Tip of the Week: International Cancer Genome Consortium

So, remember that tidal wave of data we were going to get from the human genome project?  Yeah.  That was a puddle compared to what’s coming your way now. For this week’s tip of the week I will introduce the very ambitious big data project from the International Cancer Genome Consortium (ICGC).  In addition, you’ll get your first look at the shiny new interface for BioMart!

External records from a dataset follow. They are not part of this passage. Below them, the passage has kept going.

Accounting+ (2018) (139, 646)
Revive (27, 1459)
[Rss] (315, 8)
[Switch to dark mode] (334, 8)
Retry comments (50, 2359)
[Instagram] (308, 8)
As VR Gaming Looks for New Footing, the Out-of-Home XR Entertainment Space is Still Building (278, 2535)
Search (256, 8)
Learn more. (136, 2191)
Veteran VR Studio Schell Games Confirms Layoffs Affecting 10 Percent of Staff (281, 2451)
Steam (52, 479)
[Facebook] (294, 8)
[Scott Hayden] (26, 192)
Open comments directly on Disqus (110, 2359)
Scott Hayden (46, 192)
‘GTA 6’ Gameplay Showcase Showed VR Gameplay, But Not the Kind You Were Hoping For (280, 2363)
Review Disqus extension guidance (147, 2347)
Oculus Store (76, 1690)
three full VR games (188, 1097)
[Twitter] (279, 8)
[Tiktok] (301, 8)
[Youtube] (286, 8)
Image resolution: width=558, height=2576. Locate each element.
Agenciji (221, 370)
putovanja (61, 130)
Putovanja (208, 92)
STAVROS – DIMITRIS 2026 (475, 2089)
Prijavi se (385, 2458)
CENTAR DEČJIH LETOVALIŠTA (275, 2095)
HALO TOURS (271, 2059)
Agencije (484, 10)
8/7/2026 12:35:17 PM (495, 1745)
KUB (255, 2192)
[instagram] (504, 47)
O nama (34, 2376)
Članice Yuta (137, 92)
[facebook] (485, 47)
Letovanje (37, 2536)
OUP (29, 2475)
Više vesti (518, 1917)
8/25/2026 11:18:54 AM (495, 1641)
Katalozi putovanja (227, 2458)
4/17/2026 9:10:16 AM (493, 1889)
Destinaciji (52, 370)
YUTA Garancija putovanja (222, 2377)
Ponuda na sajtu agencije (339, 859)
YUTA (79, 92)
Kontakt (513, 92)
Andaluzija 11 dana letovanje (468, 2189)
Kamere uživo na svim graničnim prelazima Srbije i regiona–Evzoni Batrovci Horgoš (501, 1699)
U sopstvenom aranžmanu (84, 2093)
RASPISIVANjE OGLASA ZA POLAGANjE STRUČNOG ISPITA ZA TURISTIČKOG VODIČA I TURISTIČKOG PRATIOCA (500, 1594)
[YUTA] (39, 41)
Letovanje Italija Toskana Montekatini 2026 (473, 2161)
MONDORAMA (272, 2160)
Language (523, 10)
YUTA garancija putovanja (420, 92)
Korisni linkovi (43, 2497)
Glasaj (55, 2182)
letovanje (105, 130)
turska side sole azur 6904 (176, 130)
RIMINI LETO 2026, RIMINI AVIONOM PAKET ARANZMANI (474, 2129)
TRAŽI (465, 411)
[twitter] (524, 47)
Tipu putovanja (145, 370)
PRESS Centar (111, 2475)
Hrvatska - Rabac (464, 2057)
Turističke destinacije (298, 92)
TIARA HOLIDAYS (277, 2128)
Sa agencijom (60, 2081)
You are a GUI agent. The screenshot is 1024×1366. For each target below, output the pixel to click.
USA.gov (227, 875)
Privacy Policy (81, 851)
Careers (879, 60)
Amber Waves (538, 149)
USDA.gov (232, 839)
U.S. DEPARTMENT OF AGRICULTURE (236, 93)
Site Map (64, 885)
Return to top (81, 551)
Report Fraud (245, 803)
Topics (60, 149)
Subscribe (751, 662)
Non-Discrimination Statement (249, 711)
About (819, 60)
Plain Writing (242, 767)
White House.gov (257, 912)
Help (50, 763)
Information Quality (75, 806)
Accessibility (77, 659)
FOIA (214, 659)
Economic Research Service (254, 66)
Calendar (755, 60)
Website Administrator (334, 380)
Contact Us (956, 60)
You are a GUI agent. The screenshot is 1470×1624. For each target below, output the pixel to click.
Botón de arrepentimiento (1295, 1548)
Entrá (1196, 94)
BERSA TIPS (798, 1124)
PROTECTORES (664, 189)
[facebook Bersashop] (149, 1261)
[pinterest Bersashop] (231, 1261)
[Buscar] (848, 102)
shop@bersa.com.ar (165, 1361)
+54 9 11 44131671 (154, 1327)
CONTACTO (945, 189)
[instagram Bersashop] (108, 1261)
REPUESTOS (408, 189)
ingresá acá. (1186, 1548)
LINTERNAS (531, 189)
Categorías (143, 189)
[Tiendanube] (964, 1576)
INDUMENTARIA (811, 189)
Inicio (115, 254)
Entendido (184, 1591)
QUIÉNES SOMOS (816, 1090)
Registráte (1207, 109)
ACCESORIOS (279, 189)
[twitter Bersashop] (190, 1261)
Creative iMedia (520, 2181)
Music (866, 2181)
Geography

People reading this blog know that we have made great progress on many fronts in the war on cancer.  But there’s an awful lot we don’t know yet.  The ICGC network of researchers plans to change that.  This international group of researchers has organized and standardized an effort to learn about tumors.  From their homepage:

ICGC Goal: To obtain a comprehensive description of genomic, transcriptomic and epigenomic changes in 50 different tumor types and/or subtypes which are of clinical and societal importance across the globe.

Check that out:

  • 50 tumor types.  Oh–and by the way–they will also obtain a normal tissue same from the same individual so you can see what’s part of the normal constitution and what has changed in the tumor.
  • Hundreds of samples of that tumor type.  Except for some rare tumors, they intend to obtain 500 of each tumor.
  • More than a dozen types of cancer. Breast, lung, brain, pancreas, liver, leukemia…and on and on.
  • Genomic. Transcriptomic. Epigenomic.  Each of these is a separate data set that needs to be obtained.  Oh, and already there are simple variations (small numbers of nucleotides), CNVs, structural re-arrangements, expression data….And that’s just the initial release.

Are you overwhelmed yet?  50 x 500 x more than a dozen x 3+ types of data (and that’s just back-of-the-napkin, there’s more…)  I am daunted just thinking about the scale of this.

They have organized and standardized the protocols, technologies, data collection, data submissions, and more.  You should check out their marker paper for a complete description of their framework.  They are going to make 2 types of data available: open access data that is de-identified.  And there is a controlled access data set with clinical details that you’ll have to register for access to.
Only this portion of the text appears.